Can you generally advertise your private company securities offering now?
Yes! This became possible on September 23, 2013.
But here are some notes of caution. Some suggestions. Some things I’d recommend you do before you generally solicit, if you decide to generally solicit at all. (Keep in mind, many, many companies will choose not to generally solicit because of the potential complications.)
The overarching suggestion here: If you choose to generally solicit, don’t do anything until you have made sure that you are completely ready and are able to generally solicit in compliance with the rules.
Another example: Can the shareholders take action by less-than-unanimous written consent without a shareholder meeting? If not, this should be fixed as well; otherwise, you may have to hold actual shareholder meetings to approve matters that could otherwise be approved in a less cumbersome way, by less-than-unanimous written consent.

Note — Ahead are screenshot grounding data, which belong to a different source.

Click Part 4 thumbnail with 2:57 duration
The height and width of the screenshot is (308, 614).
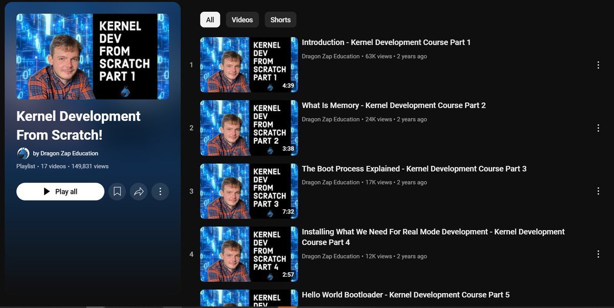pos(249,254)
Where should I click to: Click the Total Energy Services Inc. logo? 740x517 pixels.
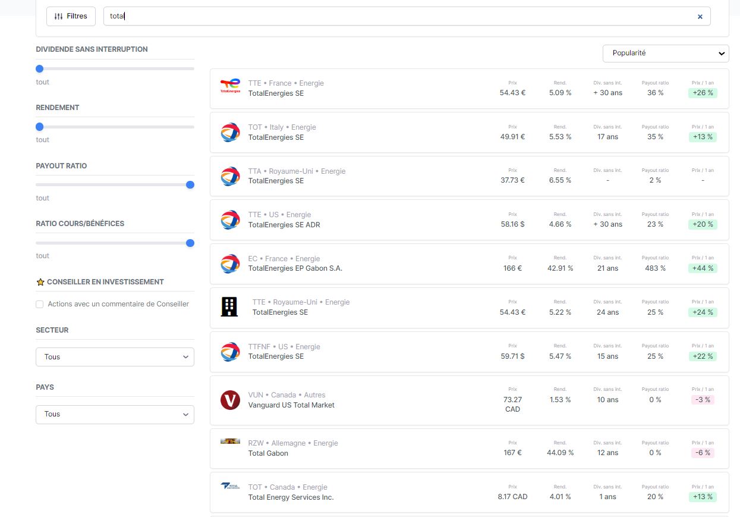coord(230,486)

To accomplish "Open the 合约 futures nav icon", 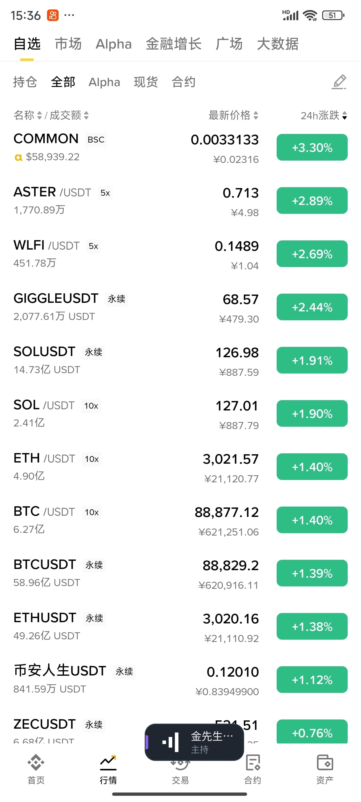I will [252, 763].
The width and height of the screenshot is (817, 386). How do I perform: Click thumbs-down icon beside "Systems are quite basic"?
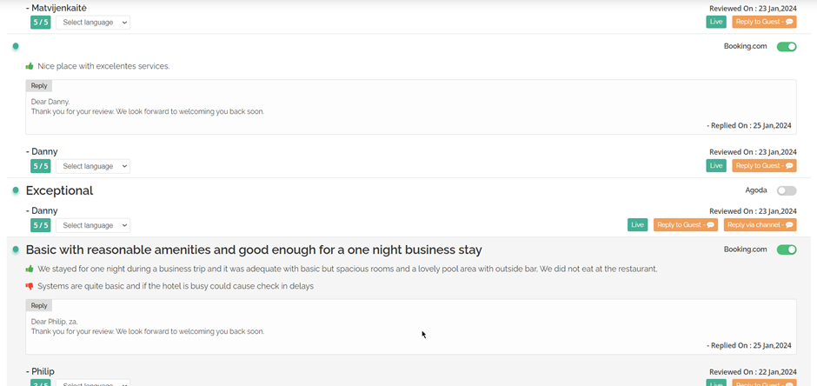pos(30,286)
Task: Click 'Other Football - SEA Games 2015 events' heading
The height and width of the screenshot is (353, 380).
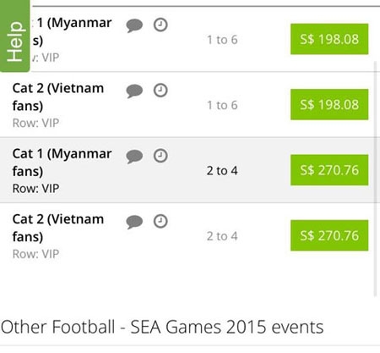Action: coord(162,328)
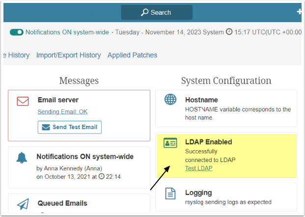Click the Logging document icon
This screenshot has height=217, width=305.
(x=170, y=193)
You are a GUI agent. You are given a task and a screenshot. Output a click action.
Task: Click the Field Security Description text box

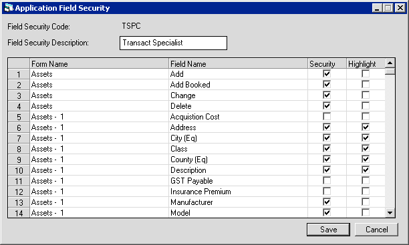coord(173,43)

- Make sure your company is legally set up to accept investments and make sure you can generally solicit
Many companies will have organizational documents that are missing key provisions or that handle fundamental governance points in the wrong way. For example, some companies will inadvertently set themselves up so that all shareholders are entitled to statutory preemptive rights. Meaning, the company can’t raise any money from anyone without first giving all existing shareholders notice and an opportunity to participate. Statutory preemptive rights can be cumbersome and they are generally not recommended for angel or venture-backed companies. Be aware that if you sold shares in the last 6 months to non-accredited investors, or if you have non-accredited investors holding convertible notes that will convert on your generally solicited offering, you may NOT be able to generally solicit your offering. The problem? Generally solicited offerings cannot include any non-accredited investors, and if you sold shares in the last six months to non-accredited investors your generally solicited offering may be “integrated” with your prior offering, causing the whole offering to fail to have an exemption. This is another reason it is critical for you to have competent securities counsel on your team.
- Are your accounting systems and processes ready?
Do you have a good accounting system and good accounting practices in place? How soon after the end of each month, quarter and year end can you close your books? Is your accounting team ready to respond to investor requests for financial statements? Under state corporate laws, shareholders are entitled to certain financial information. You will have to be ready to respond to requests for information promptly and efficiently.
- What does your board look like?
Do you have a board of directors that includes at least two independent directors who are neither employees, members of the executive management team, or related to any of them? If not, once you have outside investors how are you going to approve related party transactions? This old standard business advice resounds: Surround yourself with top notch business advisors.
- Consider the risks
- Know your Blue Sky securities law or work with a lawyer who does
Some states may require additional filings before general solicitation (e.g., New York). “Blue Sky” refers to state securities laws.
- Beware that the SEC may change the rules on you midstream
Proposed rules have been issued. No one knows what final form they might take or when they may become final.
- Know your investors
Due diligence is a two way process. It is really important that you don’t accept as an investor in your company someone who doesn’t understand the risks or whose expectations are not consistent with yours. This can literally kill your company. It is easier to get divorced than to get someone off your cap table. Don’t accept just anyone simply because they can provide all the information to show that they qualify to make an investment as an accredited investor.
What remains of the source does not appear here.